The Fast and the Furious: Tokyo Drift
In the beginning, there was Andy Hardy. Okay, maybe there were teen movies before that, but I don’t know them. Andy was just so … so gosh-darn enthusiastic! By golly, you wanted to smack him around some! “Hey, kids, we can use Farmer John’s barn, and we can … put on a show! What do you say, Judy?” “Gosh, Andy, that would be swell!”

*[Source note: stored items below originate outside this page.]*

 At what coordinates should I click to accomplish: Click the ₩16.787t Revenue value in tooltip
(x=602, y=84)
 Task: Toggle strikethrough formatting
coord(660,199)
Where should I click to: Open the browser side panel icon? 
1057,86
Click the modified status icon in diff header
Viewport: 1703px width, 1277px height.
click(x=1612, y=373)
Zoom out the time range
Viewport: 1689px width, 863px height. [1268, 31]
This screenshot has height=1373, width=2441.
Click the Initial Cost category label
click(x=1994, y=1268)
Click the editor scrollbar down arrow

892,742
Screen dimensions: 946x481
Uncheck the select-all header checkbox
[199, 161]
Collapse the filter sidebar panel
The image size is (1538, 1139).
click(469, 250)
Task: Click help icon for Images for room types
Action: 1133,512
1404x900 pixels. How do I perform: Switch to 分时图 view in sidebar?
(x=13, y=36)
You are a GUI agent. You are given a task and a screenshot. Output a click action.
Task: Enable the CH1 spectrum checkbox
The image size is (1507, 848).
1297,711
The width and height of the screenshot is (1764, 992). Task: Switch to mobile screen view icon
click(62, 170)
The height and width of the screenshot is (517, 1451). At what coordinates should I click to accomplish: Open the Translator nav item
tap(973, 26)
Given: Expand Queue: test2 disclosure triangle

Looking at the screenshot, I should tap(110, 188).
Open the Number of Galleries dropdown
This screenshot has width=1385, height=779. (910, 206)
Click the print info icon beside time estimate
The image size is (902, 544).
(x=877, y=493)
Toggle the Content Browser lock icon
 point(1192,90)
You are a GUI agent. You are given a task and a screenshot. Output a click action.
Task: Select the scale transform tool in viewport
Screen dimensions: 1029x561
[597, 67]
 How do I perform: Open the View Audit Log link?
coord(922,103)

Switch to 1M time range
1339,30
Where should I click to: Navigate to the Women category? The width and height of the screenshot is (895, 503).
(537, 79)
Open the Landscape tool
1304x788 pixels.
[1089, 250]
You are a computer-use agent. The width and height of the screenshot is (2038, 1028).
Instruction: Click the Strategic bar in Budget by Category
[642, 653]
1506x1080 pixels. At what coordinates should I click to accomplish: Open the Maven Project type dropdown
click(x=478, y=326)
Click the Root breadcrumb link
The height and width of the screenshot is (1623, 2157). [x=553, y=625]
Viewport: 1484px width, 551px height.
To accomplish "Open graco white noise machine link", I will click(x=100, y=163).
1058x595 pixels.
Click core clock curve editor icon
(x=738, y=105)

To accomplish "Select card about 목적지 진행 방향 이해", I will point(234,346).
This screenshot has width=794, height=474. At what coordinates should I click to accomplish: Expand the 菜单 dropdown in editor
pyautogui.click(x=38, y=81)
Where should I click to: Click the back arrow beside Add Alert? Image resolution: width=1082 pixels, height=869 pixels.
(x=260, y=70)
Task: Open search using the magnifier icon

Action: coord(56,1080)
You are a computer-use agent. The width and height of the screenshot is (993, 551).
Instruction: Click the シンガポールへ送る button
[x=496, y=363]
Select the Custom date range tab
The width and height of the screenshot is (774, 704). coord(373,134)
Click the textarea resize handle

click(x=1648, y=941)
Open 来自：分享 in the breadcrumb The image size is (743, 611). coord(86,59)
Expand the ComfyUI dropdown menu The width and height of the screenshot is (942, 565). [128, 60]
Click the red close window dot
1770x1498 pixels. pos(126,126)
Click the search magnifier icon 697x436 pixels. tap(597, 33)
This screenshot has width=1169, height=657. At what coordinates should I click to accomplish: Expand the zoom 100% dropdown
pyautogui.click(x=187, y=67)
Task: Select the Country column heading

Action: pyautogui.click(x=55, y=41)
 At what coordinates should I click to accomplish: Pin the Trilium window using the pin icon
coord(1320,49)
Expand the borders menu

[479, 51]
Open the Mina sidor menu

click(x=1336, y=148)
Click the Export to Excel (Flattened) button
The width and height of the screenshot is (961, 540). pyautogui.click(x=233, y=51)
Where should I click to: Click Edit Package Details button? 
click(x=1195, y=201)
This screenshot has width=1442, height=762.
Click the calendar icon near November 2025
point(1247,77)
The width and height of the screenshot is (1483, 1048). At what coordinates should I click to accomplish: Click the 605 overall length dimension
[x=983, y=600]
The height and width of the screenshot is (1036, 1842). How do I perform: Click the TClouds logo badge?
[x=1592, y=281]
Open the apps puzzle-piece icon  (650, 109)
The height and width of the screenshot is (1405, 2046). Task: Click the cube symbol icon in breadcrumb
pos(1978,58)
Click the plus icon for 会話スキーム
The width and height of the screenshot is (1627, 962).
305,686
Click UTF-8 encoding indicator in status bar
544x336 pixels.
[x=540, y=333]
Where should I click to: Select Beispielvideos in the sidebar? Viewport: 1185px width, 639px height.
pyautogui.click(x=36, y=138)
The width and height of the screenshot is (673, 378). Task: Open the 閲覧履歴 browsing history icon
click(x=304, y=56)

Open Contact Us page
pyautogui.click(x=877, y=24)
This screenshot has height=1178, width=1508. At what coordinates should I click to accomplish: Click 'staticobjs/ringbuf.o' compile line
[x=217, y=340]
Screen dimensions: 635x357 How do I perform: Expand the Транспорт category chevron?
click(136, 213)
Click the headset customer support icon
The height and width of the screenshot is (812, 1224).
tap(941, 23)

Then there was Frankie and Annette. Annette had boobs and she wore a swimsuit, and the girls around her were real babes in bikinis. Eric von Zipper provided the comic villain. They danced in the sand to that crazy rocking roll music and our parents probably hated them. They brought sex into teen movies. Well, not actual sex, Annette was a Mouseketeer, and you can’t get more wholesome than that. Just necking sex, and stay-away-from-my-girl head-butting, males staking out territory, females crying about their fickle boyfriends … just look and don’t fuck, Playboy magazine, stare-at-the-belly-buttons-and-butts sex, but a lot more than Mickey Rooney and Judy Garland.
There must have been gradual stages between F&A and this current kind of teen movie, which is basically a video game with short pauses for “plot,” but I missed them. Whew! I feel like I dodged a bullet. The boys are a lot more macho, the girls are even more brainless, and they drive really expensive, really fast cars, really badly. There were two car races in the first 30 minutes, and “our hero” (a world-class loser who never, never, never backs down from a fight or a race) loses them both and totals both cars, one of which isn’t his. Excuse me? I thought the point of a race was to win, and then race the car again. Especially if it’s an $80,000 Viper.
30 minutes was as long as we lasted. Lee was ready to go while the credits were still rolling, but I wanted to see one race … and then the asshole was banished to Japan (don’t ask why; it made no sense) and for a while it at least got visually interesting. Downtown Tokyo looks like another planet, and if even a fraction of this stuff is to be believed, their kids are so far more wired into cyberspace that, by comparison, the kids back here with cell phones surgically attached to their ears might as well be communicating with tin cans and a string. Oh, yeah, I wanted to know what “Tokyo drift” was. Apparently (and I have no idea if this is done in real life) it’s racing in multi-story parking garages in a sort of perpetual skid. Whoopee! Now I know! This is the 3rd in the F&F franchise. I hope they last as long as the Andy Hardys. That will be a long list of movies I don’t have to go see.